▸ **What you need to do**: Search the records below for the word "pixels" and show every line where it occurs.

▸ **Entries supplied**:
■ ■ ■ ■ ■

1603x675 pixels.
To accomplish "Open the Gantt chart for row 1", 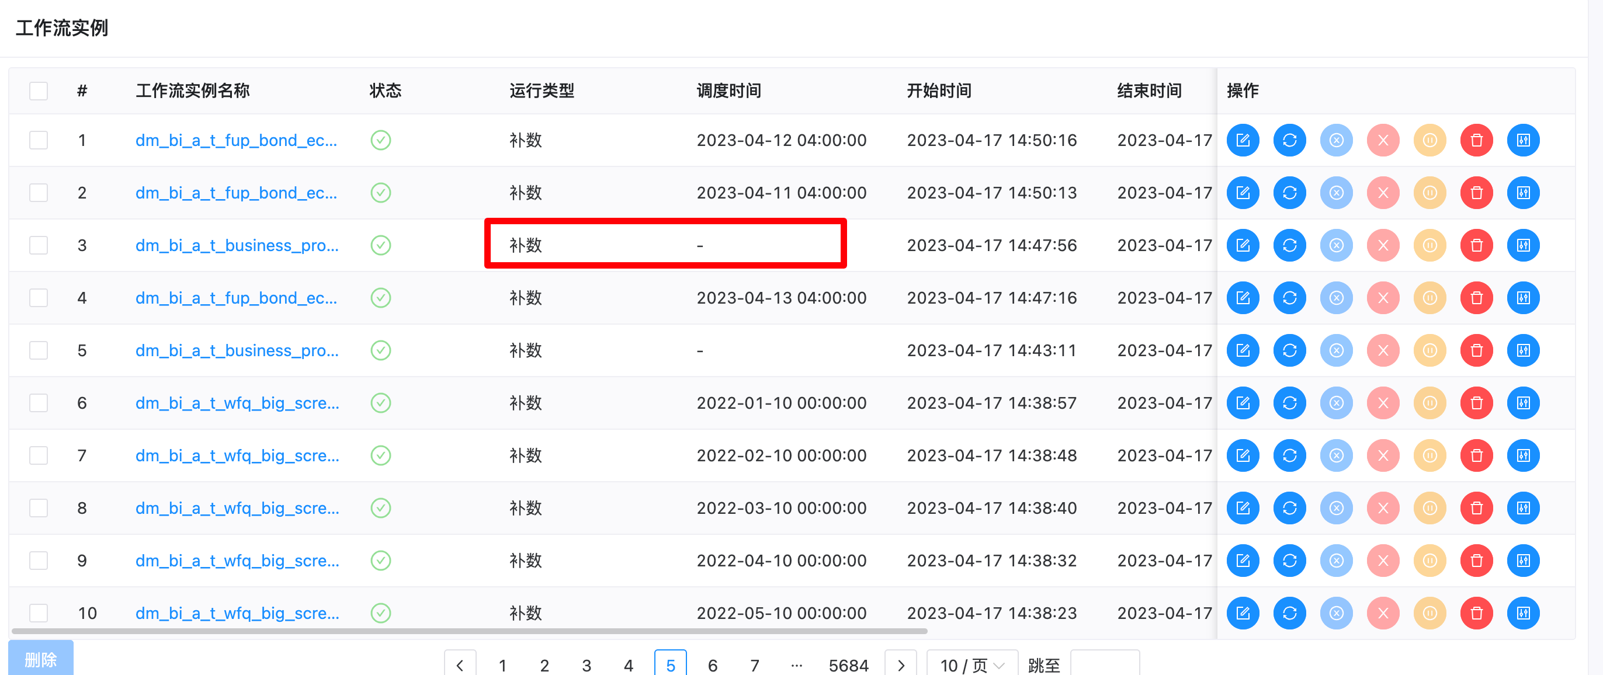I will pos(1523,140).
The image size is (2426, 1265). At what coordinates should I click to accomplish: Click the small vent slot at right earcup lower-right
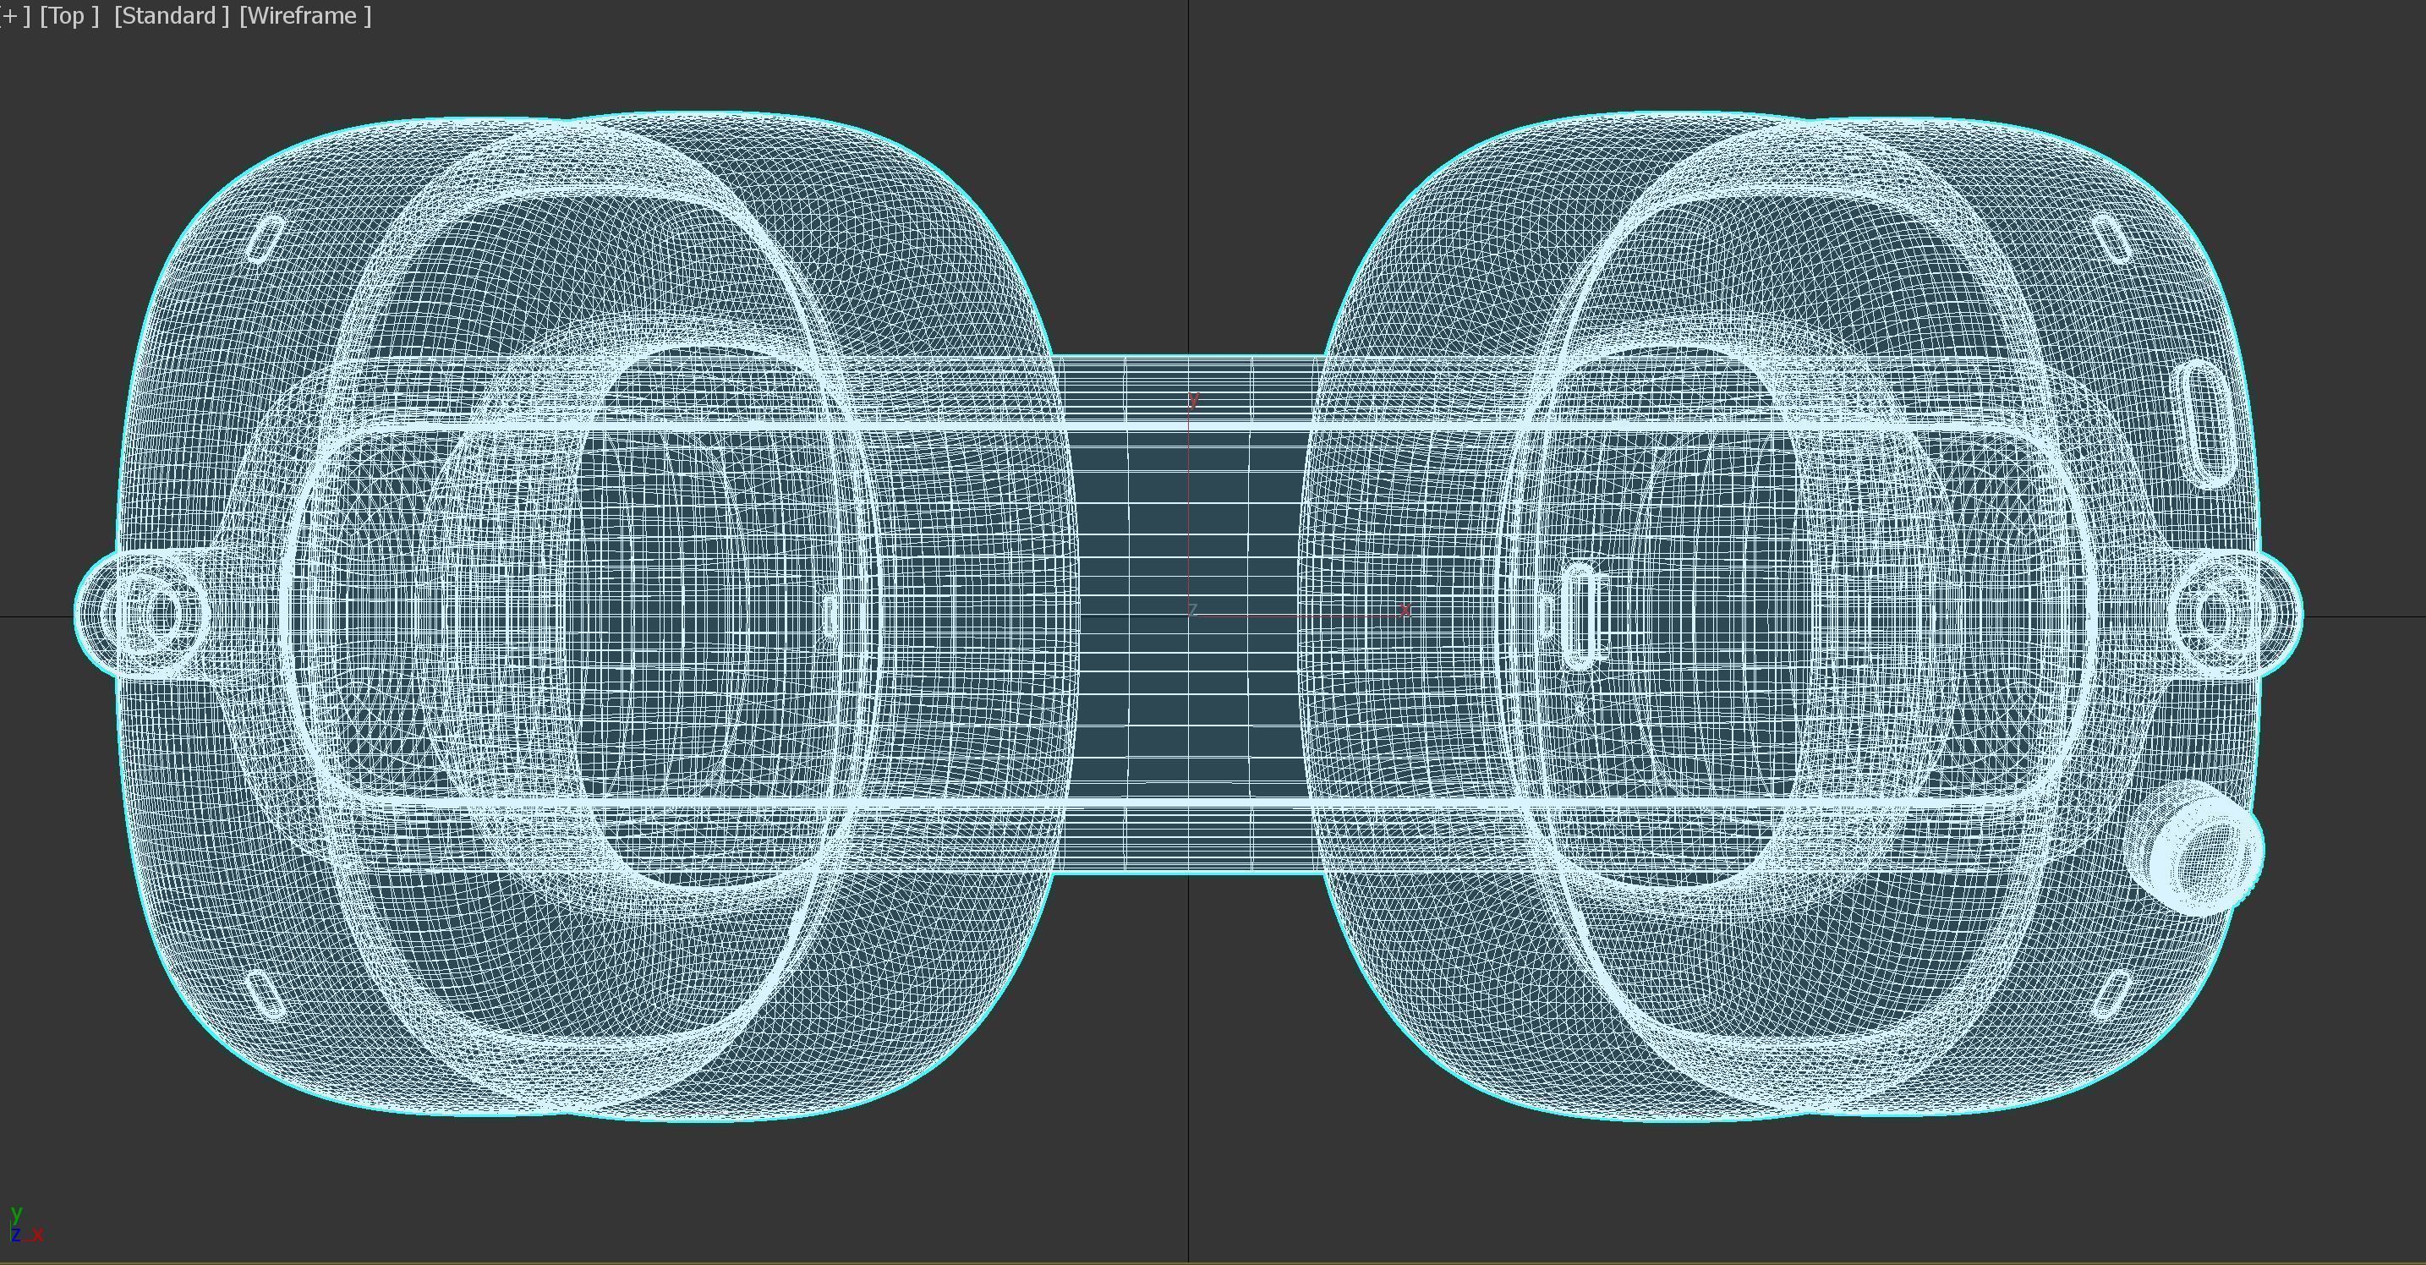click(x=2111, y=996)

■ ■ ■ ■ ■

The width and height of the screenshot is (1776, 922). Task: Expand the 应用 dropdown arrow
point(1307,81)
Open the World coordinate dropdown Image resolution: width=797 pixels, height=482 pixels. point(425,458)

■ ■ ■ ■ ■

▸ **Finished exercise**:
1603x675 pixels.
Open the World coordinate dropdown Image resolution: width=797 pixels, height=482 pixels. point(425,458)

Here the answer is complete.